I'm not exactly sure what is it but I think its that the withers are more "coming out" of their back


----------



## PunksTank (Jul 8, 2012)

Do you mean Roach back?









Or Sway back?










Or just really high withers?


----------



## JohnTx (Nov 21, 2013)

the high withers


----------



## rideverystride (Jul 19, 2013)

Am I the only one who thinks that would be no different…..=/ or have I lost it….?


----------



## Endiku (Dec 6, 2010)

Well...if razor backed means high withered, I suppose it would be a bit hard to fit a saddle to the horse- but that isn't a _huge _deal. I've worked with TBs for years and we've never not been able to find a suitable saddle for even the shark finned ones. It _does_ make them a little less comfortable to ride bareback though, especially if they aren't smooth movers and you accidently move forwards- but that just means maybe they aren't the best candidates for that particular activity. lol!


----------



## JohnTx (Nov 21, 2013)

Endiku said:


> Well...if razor backed means high withered, I suppose it would be a bit hard to fit a saddle to the horse- but that isn't a _huge _deal. I've worked with TBs for years and we've never not been able to find a suitable saddle for even the shark finned ones. It _does_ make them a little less comfortable to ride bareback though, especially if they aren't smooth movers and you accidently move forwards- but that just means maybe they aren't the best candidates for that particular activity. lol!


Yeah she rides it bareback, and was trying to convince me to try it bareback


----------



## Endiku (Dec 6, 2010)

Ha, well it isn't _that_ bad. I used to ride my BO's 16.3hh high-withered TB mare and she wasn't any harder to ride bareback, just a bit uncomfortable if you didn't have a steady seat (which, admittedly, I don't when she goes into her jackhammer trot!). If you sit straight and make sure you're in the right spot on their back though, it really isn't too terrible.


----------



## JohnTx (Nov 21, 2013)

Endiku said:


> Ha, well it isn't _that_ bad. I used to ride my BO's 16.3hh high-withered TB mare and she wasn't any harder to ride bareback, just a bit uncomfortable if you didn't have a steady seat (which, admittedly, I don't when she goes into her jackhammer trot!). If you sit straight and make sure you're in the right spot on their back though, it really isn't too terrible.

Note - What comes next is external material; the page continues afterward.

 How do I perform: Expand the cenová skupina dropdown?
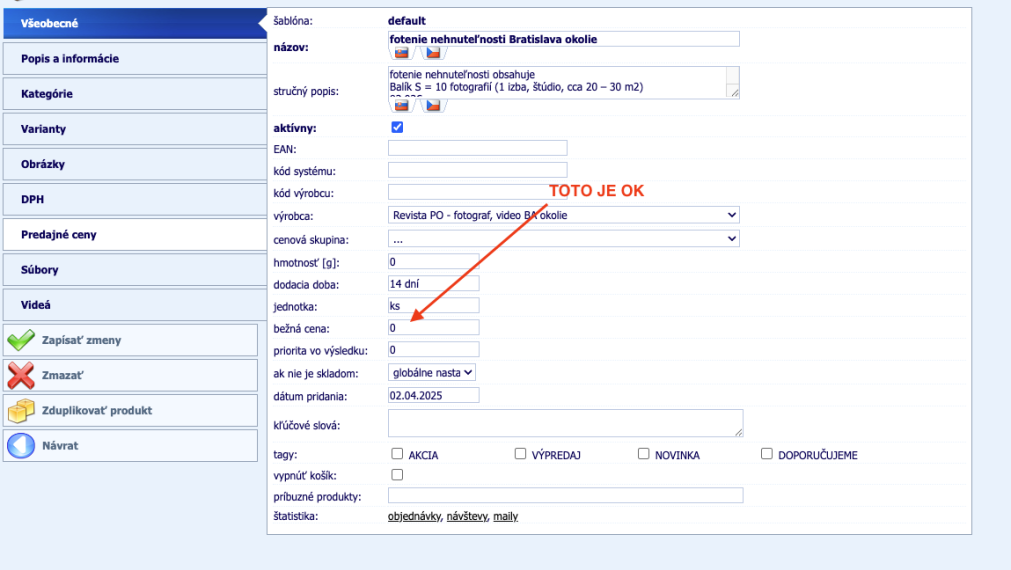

oh I heard it could feel like ur bouncing on knives lol guess its not that bad!


----------



## Endiku (Dec 6, 2010)

If you bounce, it might feel that way! Makes you learn to soften up your body and move with the horse pretty darned fast  I mastered my sitting trot on that horse because it hurt not to do it well. Well, and I was slightly terrified of falling off of her. That's a LONG way to the ground....

Use a bareback pad o.-


----------



## JohnTx (Nov 21, 2013)

Endiku said:


> If you bounce, it might feel that way! Makes you learn to soften up your body and move with the horse pretty darned fast  I mastered my sitting trot on that horse because it hurt not to do it well. Well, and I was slightly terrified of falling off of her. That's a LONG way to the ground....
> 
> Use a bareback pad o.-


Scared of falling off the side or the back?

She told me as long as I kept my weight back I would be fine


----------



## Endiku (Dec 6, 2010)

Yep. I'm not even 5' tall and the horse is 16.3hh. I would imagine that would make for a rather far fall!


----------



## 4horses (Nov 26, 2012)

Wither height does not make a horse more or less bouncy.

My TB cross mare with high withers is very smooth to ride. I ride almost exclusively bareback, and I find the higher withers hold you in place, as there is a dip in the back where you sit. A thinner horse is easier to wrap your legs around. 

The worst horse to ride bareback is a flat backed, round horse with no withers. There is nothing to hold you in place and if the horse is bouncy or sweaty, than it is twice as hard to stay in place. I had a QH/STB cross that was 17 hands and flat backed. Riding him bareback was not fun! 

His mother was also a horrible ride bareback! She was 5 gaited and you were okay as long as you did not trot. Her trot about killed you.


----------



## tinyliny (Oct 31, 2009)

John, I think you are projecting your own feelings onto the other rider. your own concerns for your vulnerable bits.


----------



## sarahfromsc (Sep 22, 2013)

My definition of a razor backed horse would be a horse with a prominent/protruding spine/no muscling.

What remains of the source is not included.